**To do:**
Copy out the material below with each "chevron" swapped for "arrow", keeping everything else the same.
****
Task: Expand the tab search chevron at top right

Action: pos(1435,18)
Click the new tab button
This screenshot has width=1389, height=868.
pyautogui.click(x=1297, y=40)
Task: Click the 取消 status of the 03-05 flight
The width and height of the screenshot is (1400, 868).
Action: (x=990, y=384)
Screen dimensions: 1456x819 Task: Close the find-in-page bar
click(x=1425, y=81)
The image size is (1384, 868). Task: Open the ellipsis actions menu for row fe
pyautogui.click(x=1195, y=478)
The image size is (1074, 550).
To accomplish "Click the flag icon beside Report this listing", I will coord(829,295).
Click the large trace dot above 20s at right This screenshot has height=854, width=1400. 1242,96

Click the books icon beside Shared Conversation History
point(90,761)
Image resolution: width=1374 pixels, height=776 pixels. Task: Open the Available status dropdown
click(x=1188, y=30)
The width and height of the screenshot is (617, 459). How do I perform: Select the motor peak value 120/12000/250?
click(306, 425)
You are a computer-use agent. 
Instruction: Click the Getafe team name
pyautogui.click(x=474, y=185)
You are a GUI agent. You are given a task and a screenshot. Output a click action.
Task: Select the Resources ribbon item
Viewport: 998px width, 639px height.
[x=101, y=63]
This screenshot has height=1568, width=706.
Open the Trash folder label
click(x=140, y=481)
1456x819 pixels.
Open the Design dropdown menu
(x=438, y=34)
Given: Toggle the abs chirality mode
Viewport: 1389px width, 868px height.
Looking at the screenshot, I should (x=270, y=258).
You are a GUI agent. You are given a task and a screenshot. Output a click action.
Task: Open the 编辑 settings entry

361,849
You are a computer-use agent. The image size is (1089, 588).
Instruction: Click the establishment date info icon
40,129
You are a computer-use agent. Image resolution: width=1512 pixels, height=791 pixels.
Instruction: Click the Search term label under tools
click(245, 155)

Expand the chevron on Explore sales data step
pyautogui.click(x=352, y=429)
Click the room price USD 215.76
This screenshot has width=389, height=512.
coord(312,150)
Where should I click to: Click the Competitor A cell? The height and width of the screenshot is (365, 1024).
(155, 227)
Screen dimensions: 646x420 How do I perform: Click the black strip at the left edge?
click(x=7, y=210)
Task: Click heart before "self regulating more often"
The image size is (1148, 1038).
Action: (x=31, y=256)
****
**Output of the exercise:**
Task: Expand the tab search arrow at top right

Action: pos(1435,18)
Click the new tab button
This screenshot has width=1389, height=868.
pyautogui.click(x=1297, y=40)
Task: Click the 取消 status of the 03-05 flight
The width and height of the screenshot is (1400, 868).
Action: (x=990, y=384)
Screen dimensions: 1456x819 Task: Close the find-in-page bar
click(x=1425, y=81)
The image size is (1384, 868). Task: Open the ellipsis actions menu for row fe
pyautogui.click(x=1195, y=478)
The image size is (1074, 550).
To accomplish "Click the flag icon beside Report this listing", I will coord(829,295).
Click the large trace dot above 20s at right This screenshot has height=854, width=1400. 1242,96

Click the books icon beside Shared Conversation History
point(90,761)
Image resolution: width=1374 pixels, height=776 pixels. Task: Open the Available status dropdown
click(x=1188, y=30)
The width and height of the screenshot is (617, 459). How do I perform: Select the motor peak value 120/12000/250?
click(306, 425)
You are a computer-use agent. 
Instruction: Click the Getafe team name
pyautogui.click(x=474, y=185)
You are a GUI agent. You are given a task and a screenshot. Output a click action.
Task: Select the Resources ribbon item
Viewport: 998px width, 639px height.
[x=101, y=63]
This screenshot has height=1568, width=706.
Open the Trash folder label
click(x=140, y=481)
1456x819 pixels.
Open the Design dropdown menu
(x=438, y=34)
Given: Toggle the abs chirality mode
Viewport: 1389px width, 868px height.
Looking at the screenshot, I should (x=270, y=258).
You are a GUI agent. You are given a task and a screenshot. Output a click action.
Task: Open the 编辑 settings entry

361,849
You are a computer-use agent. The image size is (1089, 588).
Instruction: Click the establishment date info icon
40,129
You are a computer-use agent. Image resolution: width=1512 pixels, height=791 pixels.
Instruction: Click the Search term label under tools
click(245, 155)

Expand the arrow on Explore sales data step
pyautogui.click(x=352, y=429)
Click the room price USD 215.76
This screenshot has width=389, height=512.
coord(312,150)
Where should I click to: Click the Competitor A cell? The height and width of the screenshot is (365, 1024).
(155, 227)
Screen dimensions: 646x420 How do I perform: Click the black strip at the left edge?
click(x=7, y=210)
Task: Click heart before "self regulating more often"
The image size is (1148, 1038).
Action: (x=31, y=256)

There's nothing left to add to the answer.